When the Old Lady talks to Desmond about course-correcting, she says that some "paths" must be taken instead of another, and that one is just a few part of the infinite possibilities of Time, at the same ratio of the books that are just an aleatory spit of characters and the books that "mean" something, by example.
TheLostMember 02-27-2008, 12:41 AM I'll put that on the to do list for spring break. I would read them now but i got to worry about mid-terms :eek2:
lr88d 02-27-2008, 09:07 AM I bet they will put some reference to Borges in next episodes. It's impossible not to know him if you read Bioy-Casares.
-calypso- 02-27-2008, 11:52 AM I'm gonna read this book i love the story!
But i couldn't buy it last time, it wasn't available so i bought VALIS instead who also appears in this episode....i read 1/3 of the book and it's really good too...and very lost-type! lol
To come back to this book..i think the machine who reproduce reality could fit with what happened in lost... and there's also the same idea in VALIS at one point so it must be an idea that the scenarists wants us to take in account!
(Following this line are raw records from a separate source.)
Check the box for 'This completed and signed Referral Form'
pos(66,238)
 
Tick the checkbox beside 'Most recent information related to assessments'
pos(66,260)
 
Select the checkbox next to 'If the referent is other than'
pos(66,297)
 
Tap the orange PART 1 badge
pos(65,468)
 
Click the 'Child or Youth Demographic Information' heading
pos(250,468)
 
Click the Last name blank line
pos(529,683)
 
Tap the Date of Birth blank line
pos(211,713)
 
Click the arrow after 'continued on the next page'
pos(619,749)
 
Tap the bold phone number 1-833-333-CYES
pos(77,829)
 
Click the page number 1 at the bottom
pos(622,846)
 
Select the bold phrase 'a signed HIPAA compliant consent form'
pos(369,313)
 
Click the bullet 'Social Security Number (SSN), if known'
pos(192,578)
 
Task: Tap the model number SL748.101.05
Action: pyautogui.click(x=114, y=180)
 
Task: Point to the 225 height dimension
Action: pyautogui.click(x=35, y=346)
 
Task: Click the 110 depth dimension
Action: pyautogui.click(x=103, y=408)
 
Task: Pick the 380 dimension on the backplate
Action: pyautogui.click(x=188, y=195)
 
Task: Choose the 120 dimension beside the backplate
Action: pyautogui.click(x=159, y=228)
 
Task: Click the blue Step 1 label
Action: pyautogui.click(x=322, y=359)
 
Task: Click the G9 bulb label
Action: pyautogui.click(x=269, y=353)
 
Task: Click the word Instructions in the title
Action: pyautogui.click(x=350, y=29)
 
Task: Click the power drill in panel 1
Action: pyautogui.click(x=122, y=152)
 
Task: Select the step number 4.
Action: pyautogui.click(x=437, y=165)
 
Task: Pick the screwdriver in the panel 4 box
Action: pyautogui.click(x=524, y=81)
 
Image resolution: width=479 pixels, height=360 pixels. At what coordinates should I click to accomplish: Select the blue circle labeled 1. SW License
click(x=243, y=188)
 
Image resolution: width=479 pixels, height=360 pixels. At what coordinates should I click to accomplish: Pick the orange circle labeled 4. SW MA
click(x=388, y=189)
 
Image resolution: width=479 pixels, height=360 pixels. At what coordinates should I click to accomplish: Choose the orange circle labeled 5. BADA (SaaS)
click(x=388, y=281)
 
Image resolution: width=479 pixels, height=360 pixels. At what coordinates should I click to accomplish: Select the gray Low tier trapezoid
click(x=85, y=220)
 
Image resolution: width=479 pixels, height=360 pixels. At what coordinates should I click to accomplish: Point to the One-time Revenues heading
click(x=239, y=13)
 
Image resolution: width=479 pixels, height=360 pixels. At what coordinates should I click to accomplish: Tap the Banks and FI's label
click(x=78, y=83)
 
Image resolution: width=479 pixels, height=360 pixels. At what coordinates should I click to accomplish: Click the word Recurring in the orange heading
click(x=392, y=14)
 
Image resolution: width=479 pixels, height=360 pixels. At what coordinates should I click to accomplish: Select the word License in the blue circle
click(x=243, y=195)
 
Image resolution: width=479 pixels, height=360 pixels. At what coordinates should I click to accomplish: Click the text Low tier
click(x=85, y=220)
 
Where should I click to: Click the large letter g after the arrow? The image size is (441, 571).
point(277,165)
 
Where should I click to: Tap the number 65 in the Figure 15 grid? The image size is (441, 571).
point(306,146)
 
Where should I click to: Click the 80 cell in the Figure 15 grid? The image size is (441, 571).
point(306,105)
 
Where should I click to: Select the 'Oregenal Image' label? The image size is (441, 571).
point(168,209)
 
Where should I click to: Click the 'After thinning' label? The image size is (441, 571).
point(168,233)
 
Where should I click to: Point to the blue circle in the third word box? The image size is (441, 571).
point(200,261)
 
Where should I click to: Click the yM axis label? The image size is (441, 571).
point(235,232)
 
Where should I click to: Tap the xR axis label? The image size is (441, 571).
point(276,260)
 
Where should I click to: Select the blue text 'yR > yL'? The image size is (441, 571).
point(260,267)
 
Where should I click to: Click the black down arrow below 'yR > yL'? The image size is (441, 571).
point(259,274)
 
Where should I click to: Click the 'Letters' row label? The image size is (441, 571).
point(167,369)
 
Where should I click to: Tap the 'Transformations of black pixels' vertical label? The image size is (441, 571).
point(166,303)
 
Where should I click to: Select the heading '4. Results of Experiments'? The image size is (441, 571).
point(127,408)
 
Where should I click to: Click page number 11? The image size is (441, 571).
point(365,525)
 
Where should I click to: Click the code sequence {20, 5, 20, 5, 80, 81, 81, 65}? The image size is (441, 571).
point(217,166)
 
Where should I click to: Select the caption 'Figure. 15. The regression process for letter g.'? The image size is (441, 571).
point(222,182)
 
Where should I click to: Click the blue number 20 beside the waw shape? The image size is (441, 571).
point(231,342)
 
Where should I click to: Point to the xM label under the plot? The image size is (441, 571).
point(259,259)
(sorry for my english...i would have writen an extract of the book to show you but i'm french and i wrote the book in french so... lol )
Jorge Luis Borges, the closiest friend of Bioy-Casares, published an antology of his own short stories called "Ficciones". And the appearance of "...Morel" in LOST made me think of and strange semantic-crossover envolving 3 of the stories -
"The Library of Babel"
"The Circular Ruins"
"The Garden of Forking Paths"
Not sure how this might relate, but the mention of these stories reminded me of Danilo Kis' Encyclopedia of the Dead. Worth a read. Kis, from what I understand was also a friend to Borges.
Liplocked 02-27-2008, 04:51 PM I recognised Louise Brooks instantly too - and we're back to Pandora's Box again (the name of a film in which she starred) John spoke to Hurley about it during the trip back from the Black Rock.
Just another chocolate egg - or an I missing something?